**Textauszug**
==========

Wenn man nun aber hofft, dass das irgendwann aufhört und die Erde in diesen Regionen zur Ruhe kommt, muss man in plattentektonischen Zeiträumen denken. "Ein Ende des Ozeans und seines Feuerrings könnte erst in mehreren hundert Millionen Jahren stattfinden", erklärt Sascha Brune, "falls Nord- und Südamerika ihre Reise nach Westen weiterführen, die vor 200 Millionen Jahren mit dem Zerbrechen des 'Urkontinents' Pangäa begonnen hat."
Übrigens war der Pazifische Feuerring, der heute im Süden sehr offen ist und daher eher die Form eines krummen Hufeisens hat, tatsächlich mal etwas mehr ringförmig geschlossen. "Bis vor etwa 90 Millionen Jahren", sagt GFZ-Forscher Brune, "gab es auch eine Subduktionszone (und damit Erdbeben und Vulkane) im südlichen Teil des Ozeans, in Richtung der Antarktis, die aber später ihre Aktivität eingestellt hat."
Erdbeben in unserer Nähe
Mitteldeutschland ist weit entfernt von den Subduktionszonen des Pazifischen Feuerrings. Vulkanausbrüche und verheerende Beben mit Magnitude 7 oder mehr sind hierzulande nicht zu erwarten. Dennoch bebt auch hier immer mal wieder die Erde, aus ganz verschiedenen Gründen.

==========

**Kurze Aufgabe**
Führe den Text über den Pazifischen Feuerring und Erdbeben in Mitteldeutschland im Anschluss an seinen letzten Satz fort.

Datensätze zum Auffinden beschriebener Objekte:

==========

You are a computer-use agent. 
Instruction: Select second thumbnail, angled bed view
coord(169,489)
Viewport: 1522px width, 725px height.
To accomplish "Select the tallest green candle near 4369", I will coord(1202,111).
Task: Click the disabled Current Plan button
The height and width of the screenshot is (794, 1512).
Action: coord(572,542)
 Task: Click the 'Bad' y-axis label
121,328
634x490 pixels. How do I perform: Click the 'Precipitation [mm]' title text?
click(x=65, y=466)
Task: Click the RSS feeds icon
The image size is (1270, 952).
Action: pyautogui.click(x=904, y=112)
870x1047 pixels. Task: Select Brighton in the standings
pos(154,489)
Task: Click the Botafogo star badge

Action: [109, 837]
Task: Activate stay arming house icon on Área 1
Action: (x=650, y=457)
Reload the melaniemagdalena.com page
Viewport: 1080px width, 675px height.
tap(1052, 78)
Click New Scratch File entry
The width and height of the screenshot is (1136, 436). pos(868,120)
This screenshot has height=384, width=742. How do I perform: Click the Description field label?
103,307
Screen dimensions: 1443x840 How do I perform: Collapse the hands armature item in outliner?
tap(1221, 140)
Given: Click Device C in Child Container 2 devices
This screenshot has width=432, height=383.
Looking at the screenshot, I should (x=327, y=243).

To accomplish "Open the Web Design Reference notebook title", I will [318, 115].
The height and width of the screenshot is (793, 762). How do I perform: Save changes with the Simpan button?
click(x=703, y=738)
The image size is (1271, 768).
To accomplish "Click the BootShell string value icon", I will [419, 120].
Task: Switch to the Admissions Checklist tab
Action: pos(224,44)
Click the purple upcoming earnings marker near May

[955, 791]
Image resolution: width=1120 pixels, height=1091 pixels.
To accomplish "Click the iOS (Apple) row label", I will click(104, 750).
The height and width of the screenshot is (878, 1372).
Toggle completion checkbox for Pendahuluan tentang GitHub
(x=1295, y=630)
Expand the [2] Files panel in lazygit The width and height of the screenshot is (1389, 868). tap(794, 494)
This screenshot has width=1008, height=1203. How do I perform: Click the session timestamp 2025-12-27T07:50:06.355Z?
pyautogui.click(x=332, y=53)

==========

**Ergebnis der Aufgabe**
Da gibt es einerseits die bekannten Schwarmbeben im Vogtland, bei denen aber nicht die Plattentektonik die unmittelbare Ursache ist und die außerdem die Besonderheit haben, dass das erste Beben einer Serie meist nicht das stärkste ist. "Sie werden durch das Zusammenwirken von aufsteigenden Fluiden aus der Erdkruste und aus dem oberen Erdmantel in Kombination mit vorhandenen geologischen Schwächezonen verursacht", erklärt Torsten Dahm, Leiter der Sektion "Erdbeben- und Vulkanphysik" am GFZ und Uni-Professor in Potsdam. Die seismischen Netze im Vogtland und Nordwestböhmen wurden länderübergreifend kontinuierlich verbessert, sagt Dahm, "und auch das GFZ betreibt dort heute hochmoderne seismische Stationen."
Sobald man das Vogtland in nördliche Richtung verlässt, befindet man sich bis hin zum Großraum Leipzig-Halle allerdings wieder in eine Zone, wo Beben aus plattentektonischen Gründen möglich sind. "Diese tektonischen Erdbeben treten in größerer Tiefe in der Erdkruste auf und hatten im letzten Jahrhundert in wenigen Fällen Schäden verursacht", sagt Torsten Dahm.
Aber noch eine Art von Erdbeben gibt es. Die hat weder mit Plattentektonik noch mit aufsteigenden Fluiden zu tun, sondern ist menschengemacht. Man nennt sie induzierte Erdbeben. Oftmals haben sie im Bergbau ihre Ursache. In zwei Gebieten Polens kann man ein Lied davon singen. In der Region nordwestlich von Wrocław (Breslau), wo Kuperbergbau stattfindet, ganz besonders. Mehr als 150 Erdstöße mit Magnitude 4 oder höher gab es dort in den vergangenen 15 Jahren, also etwa zehn pro Jahr.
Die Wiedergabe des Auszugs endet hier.